Friday, February 12, 2010

Duthies on Seymour Street




Duthies in the 60's was a thrilling place to hang out --particularly as a teenager. Everybody was experimenting: with books and theatre and films and sexuality and drugs, music, art, politics and philosophy. Duthies was a hotbed of both the high and the counter culture movements in Vancouver. Bill would regularly buy tickets for the opera and ballet for the staff and he always shared the season’s symphony and playhouse tickets among them. He once furiously fired a staff member for not recognizing the great Australian diva, Joan Sutherland.
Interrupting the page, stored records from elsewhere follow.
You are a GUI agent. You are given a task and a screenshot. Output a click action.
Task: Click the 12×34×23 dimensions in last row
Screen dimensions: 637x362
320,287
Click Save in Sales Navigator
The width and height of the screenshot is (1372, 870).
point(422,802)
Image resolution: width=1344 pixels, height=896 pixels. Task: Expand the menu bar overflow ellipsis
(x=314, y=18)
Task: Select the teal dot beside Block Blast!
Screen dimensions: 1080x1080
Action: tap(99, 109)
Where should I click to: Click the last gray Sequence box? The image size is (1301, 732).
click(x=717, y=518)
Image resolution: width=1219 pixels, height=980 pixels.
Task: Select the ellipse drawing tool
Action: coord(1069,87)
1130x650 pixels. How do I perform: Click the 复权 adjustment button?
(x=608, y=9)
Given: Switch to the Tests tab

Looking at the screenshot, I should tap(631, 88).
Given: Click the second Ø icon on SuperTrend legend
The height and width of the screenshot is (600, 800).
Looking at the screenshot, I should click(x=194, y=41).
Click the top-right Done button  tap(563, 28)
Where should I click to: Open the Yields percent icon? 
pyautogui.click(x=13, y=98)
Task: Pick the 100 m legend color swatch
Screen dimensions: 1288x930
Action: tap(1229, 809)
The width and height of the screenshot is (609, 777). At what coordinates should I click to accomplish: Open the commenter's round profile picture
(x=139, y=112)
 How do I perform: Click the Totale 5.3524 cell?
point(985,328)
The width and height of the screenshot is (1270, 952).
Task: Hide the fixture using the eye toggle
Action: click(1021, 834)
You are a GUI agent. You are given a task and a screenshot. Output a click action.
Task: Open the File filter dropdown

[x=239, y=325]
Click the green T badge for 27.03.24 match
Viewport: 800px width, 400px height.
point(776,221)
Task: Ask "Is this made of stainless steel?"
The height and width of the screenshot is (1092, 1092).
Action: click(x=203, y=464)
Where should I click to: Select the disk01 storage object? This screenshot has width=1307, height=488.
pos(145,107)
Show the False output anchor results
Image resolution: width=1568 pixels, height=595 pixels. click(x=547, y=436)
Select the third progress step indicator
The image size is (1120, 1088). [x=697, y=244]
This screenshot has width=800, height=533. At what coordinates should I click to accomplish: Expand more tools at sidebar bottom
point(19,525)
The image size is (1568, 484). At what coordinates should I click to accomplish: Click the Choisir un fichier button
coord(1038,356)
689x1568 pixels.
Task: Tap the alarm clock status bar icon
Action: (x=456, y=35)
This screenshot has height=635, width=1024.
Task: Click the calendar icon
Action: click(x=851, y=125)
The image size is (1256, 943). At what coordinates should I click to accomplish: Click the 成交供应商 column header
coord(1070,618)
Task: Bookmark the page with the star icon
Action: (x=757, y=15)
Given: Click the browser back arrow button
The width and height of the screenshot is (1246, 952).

In other branches of Duthies the counter-culture was raging. The Seymour Street store was especially radical. Dennis Barrett worked there with Macie Duthie and Don Lewis and Richard Harper; I often worked on Saturdays and in the summers and I remember the times we spent squeezed into the tiny bathroom smoking pot. Bill had hired a lot of draft dodgers, more than he, in fact, ever actually employed. One such was Bill Moen from Minnesota who famously ‘almost poisoned the entire Duthie staff’ at a Christmas party with his hash brownies.

In December, 1970, the Seymour Street store was extensively damaged by fire. It was the first of two such disasters there. “Both fires were traced to staff emptying ashtrays into the wastebasket. Purdy’s Chocolates were right next door at the time; after the second fire, they moved out.